Nevertheless, as cloud systems become ever more structurally complex,
independent infrastructure components may unwittingly share deep
dependencies. These unexpected common dependencies may result in
correlated failures that undermine redundancy efforts. The
state-of-the-art efforts, e.g., post-failure forensics not only lead
to prolonged failure recovery time in the face of structurally complex
systems, but also fail to avoid expensive service downtime. In this
talk, I will present a series of work towards preventing correlated
failures not only in a single cloud datacenter but also across
multiple cloud providers. In the first part of the talk, I will show
a system that helps the datacenter administrators proactively audit
correlated failure risks through three steps: 1) automatically
collecting component dependencies, 2) constructing a fault graph to
model the target system stacks, and 3) analyzing the fault graph to
identify potential risks. To ensure the practicality, efficiency, and
accuracy of our approach, we further equip this auditing system with a
domain-specific auditing language framework, a set of high-performance
auditing primitives based on SAT/SMT solvers, and an automatic
correlated failure risk repair engine.
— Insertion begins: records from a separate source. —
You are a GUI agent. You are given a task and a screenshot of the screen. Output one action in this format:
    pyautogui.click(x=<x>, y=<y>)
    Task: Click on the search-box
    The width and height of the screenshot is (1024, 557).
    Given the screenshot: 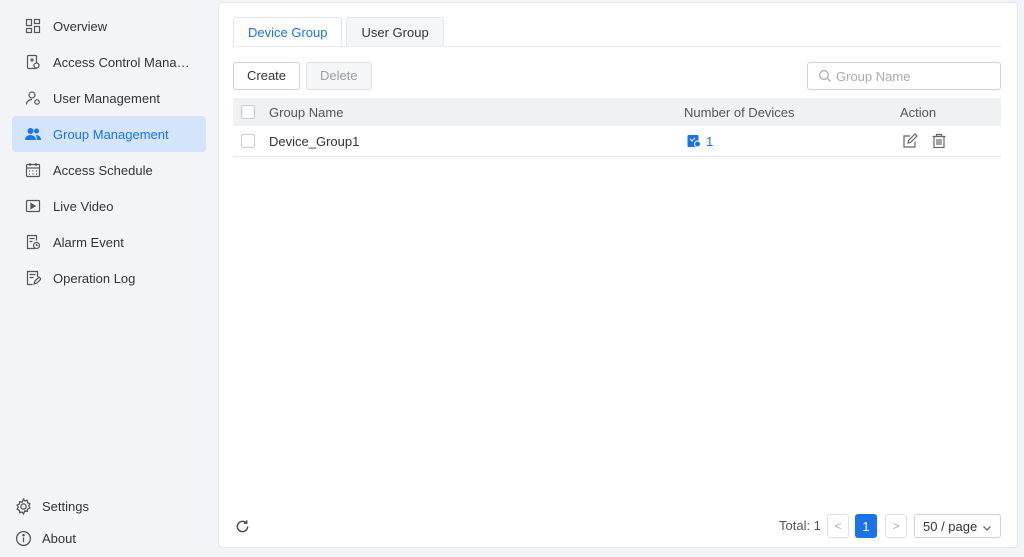 What is the action you would take?
    pyautogui.click(x=904, y=76)
     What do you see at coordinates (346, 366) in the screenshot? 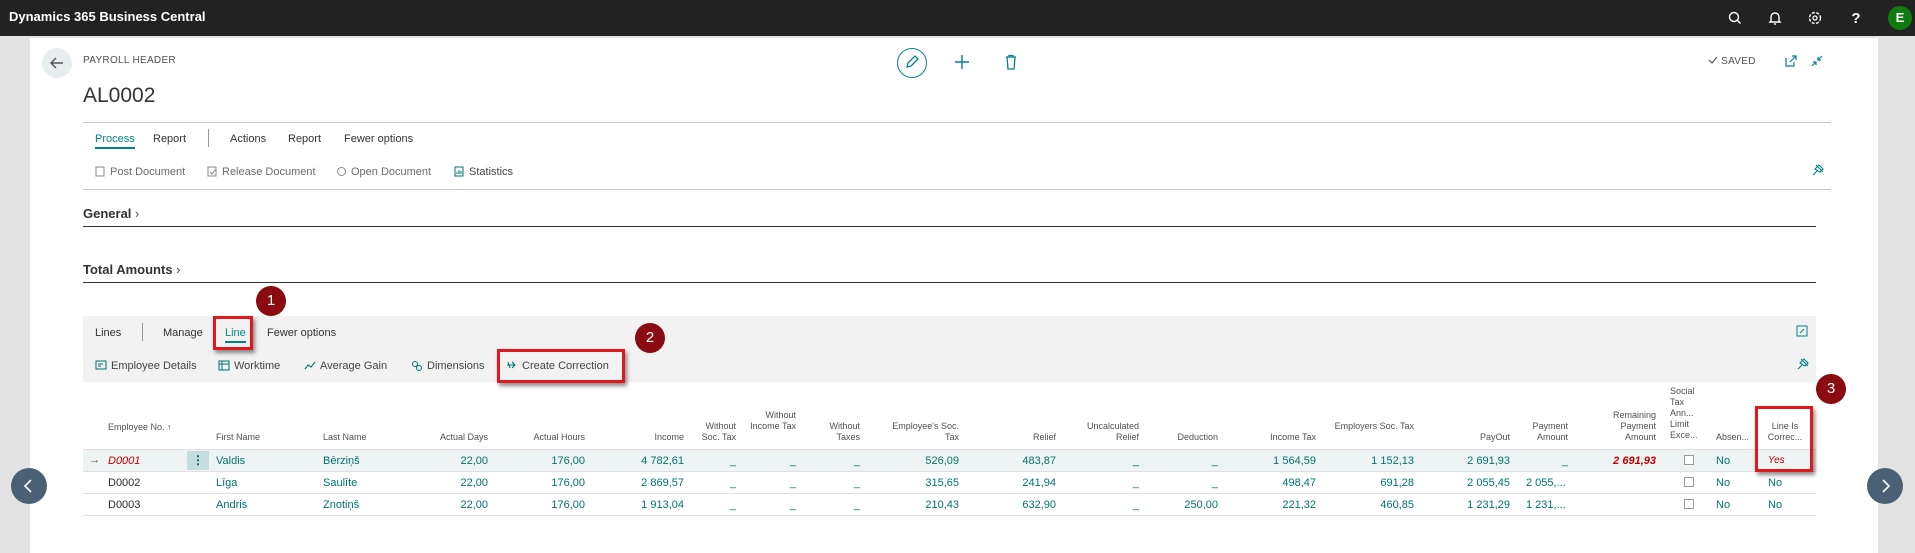
I see `average-gain-button: Average Gain` at bounding box center [346, 366].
In the second part of the
talk, I will present another auditing system capable of preventing
correlated failures across multiple cloud providers unwilling to share
their dependency information due to the business privacy concern. We
construct a private set similarity protocols to evaluate the
independence of each alternative inter-cloud replications without
leaking any sensitive information, thus avoiding correlated failures
across different providers at the early stage.

Ennan Zhai is currently an Associate Research Scientist in the
Computer Science Department at Yale University, where he also received
his Ph.D. in 2015. His research focuses on building secure and
reliable computer systems. Specifically, his work takes advantage of
an interdisciplinary approach, integrating areas including distributed
systems, security, verification, and programming languages.